Dejó caer la cabeza hacia delante para estirar los músculos agarrotados de tanto escudriñar en los archivadores y, de pronto, notó que se le erizaba el vello de la nuca y detectó un cambio casi imperceptible en el olor a cerrado del pasillo. «Cansada, sí, pero no sola. Hay alguien más aquí.» El instinto, la experiencia y el recuerdo de vídeos antiguos la impulsaron a echar mano del espray de polvos picapica que llevaba en el bolso mientras el pulso se le aceleraba y su cerebro luchaba por recordar dónde se encontraba la salida más próxima. Muy lentamente, empezó a darse la vuelta, con el peso bien distribuido en la planta de los pies y el espray aferrado en la mano. Estaba preparada para salir corriendo pero también para defenderse.

En una fracción de segundo procesó la imagen de un hombre del tamaño de una montaña apostado detrás de ella; tenía los brazos cruzados sobre el ancho pecho y la mirada clavada en la pantalla digital situada sobre las puertas de los ascensores. De pronto, con una de sus enormes manos sujetó fuertemente el puño de Kristen y fijó sus penetrantes ojos en los de ella.

Tenía los ojos azules, brillantes como una llama y al mismo tiempo fríos como el hielo. Atraían la mirada de Kristen de forma inexplicable. Estaba temblando y, aun así, mantenía la vista fija en él, era incapaz de apartarla. Algo en aquellos ojos le resultaba familiar. Pero, aparte de ese detalle, el hombre le era completamente desconocido. Ocupaba todo el pasillo y sus anchas espaldas tapaban la poca luz que había; las sombras cubrían su rostro.

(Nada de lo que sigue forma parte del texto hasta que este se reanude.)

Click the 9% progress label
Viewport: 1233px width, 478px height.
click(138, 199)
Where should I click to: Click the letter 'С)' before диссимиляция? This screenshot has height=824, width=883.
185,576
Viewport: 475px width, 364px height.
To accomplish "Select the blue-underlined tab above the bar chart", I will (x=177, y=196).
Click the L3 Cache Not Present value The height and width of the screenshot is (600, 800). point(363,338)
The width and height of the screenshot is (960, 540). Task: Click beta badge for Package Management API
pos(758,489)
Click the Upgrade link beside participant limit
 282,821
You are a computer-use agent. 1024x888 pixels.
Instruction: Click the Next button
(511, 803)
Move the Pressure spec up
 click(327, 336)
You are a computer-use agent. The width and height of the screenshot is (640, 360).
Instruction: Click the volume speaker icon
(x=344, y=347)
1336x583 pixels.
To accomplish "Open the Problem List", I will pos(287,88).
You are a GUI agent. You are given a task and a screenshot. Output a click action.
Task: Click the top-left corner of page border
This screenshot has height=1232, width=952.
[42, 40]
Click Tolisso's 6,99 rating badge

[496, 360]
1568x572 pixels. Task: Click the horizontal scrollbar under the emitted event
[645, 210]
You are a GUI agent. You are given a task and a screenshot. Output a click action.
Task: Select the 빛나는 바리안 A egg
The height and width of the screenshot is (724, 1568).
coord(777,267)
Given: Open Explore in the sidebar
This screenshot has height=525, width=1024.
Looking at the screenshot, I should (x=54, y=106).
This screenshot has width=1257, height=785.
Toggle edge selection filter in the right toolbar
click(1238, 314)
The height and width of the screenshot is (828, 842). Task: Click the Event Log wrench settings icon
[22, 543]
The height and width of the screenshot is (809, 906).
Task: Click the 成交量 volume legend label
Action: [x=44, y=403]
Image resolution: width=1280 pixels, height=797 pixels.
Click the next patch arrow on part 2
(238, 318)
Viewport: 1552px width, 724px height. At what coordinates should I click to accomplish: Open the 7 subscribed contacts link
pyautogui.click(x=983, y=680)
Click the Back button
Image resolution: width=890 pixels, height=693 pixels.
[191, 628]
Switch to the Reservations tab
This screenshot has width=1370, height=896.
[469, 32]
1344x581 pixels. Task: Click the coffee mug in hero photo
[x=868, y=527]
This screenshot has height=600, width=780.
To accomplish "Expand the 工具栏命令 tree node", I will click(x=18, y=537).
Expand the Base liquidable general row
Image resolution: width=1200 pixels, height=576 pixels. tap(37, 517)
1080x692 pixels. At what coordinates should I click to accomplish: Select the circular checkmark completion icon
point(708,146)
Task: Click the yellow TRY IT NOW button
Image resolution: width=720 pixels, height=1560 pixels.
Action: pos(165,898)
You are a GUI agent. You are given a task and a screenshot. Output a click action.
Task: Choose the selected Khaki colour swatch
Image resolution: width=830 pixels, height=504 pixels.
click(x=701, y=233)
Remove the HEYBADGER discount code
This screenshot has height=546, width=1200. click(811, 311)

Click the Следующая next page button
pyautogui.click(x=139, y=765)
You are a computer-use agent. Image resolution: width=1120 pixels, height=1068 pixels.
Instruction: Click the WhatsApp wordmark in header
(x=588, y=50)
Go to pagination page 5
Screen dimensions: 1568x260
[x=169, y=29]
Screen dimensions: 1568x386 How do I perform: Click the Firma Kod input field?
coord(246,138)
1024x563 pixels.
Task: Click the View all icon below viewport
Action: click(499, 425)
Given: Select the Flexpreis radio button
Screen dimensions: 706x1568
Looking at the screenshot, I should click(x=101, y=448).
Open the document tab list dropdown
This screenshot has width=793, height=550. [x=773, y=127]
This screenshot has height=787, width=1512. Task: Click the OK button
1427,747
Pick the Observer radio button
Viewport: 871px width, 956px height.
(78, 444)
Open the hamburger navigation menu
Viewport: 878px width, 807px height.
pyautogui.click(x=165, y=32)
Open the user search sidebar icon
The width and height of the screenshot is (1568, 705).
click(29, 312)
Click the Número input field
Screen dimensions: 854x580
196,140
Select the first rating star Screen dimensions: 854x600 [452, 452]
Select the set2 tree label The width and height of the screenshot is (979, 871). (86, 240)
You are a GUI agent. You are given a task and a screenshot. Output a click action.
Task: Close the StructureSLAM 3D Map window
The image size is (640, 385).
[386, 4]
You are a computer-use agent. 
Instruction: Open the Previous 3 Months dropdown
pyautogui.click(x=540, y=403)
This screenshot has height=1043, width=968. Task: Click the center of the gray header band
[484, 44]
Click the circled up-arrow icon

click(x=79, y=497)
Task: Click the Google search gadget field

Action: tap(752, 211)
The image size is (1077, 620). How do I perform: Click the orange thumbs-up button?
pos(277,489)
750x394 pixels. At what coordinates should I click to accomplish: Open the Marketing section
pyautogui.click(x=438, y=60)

Rebuscó en la memoria en un intento por recordar dónde lo había visto. No podía ser fácil olvidar a un hombre de una estatura y un empaque semejantes. Su rostro anguloso, incluso envuelto en la penumbra, expresaba una desolación inequívoca; el perfil de la mandíbula denotaba una entereza absoluta. Kristen trataba a diario con personas sumidas en el dolor y el sufrimiento e intuía que a aquel hombre le había tocado experimentar ambos sentimientos en abundancia.

Transcurrió un instante antes de que percibiera que el hombre respiraba con tanta agitación como ella. Él, renegando entre dientes, le arrebató el espray y rompió el hechizo. Luego le soltó la muñeca y ella se la frotó de inmediato mientras su corazón recobraba el ritmo normal. No la había tratado de forma ruda, solo había actuado con firmeza. Aun así, la presión de los dedos había dejado marcas en la piel incluso a través del grueso abrigo de invierno.

– ¿Está loca, señorita? -le espetó en tono suave; su voz grave retumbaba en su pecho.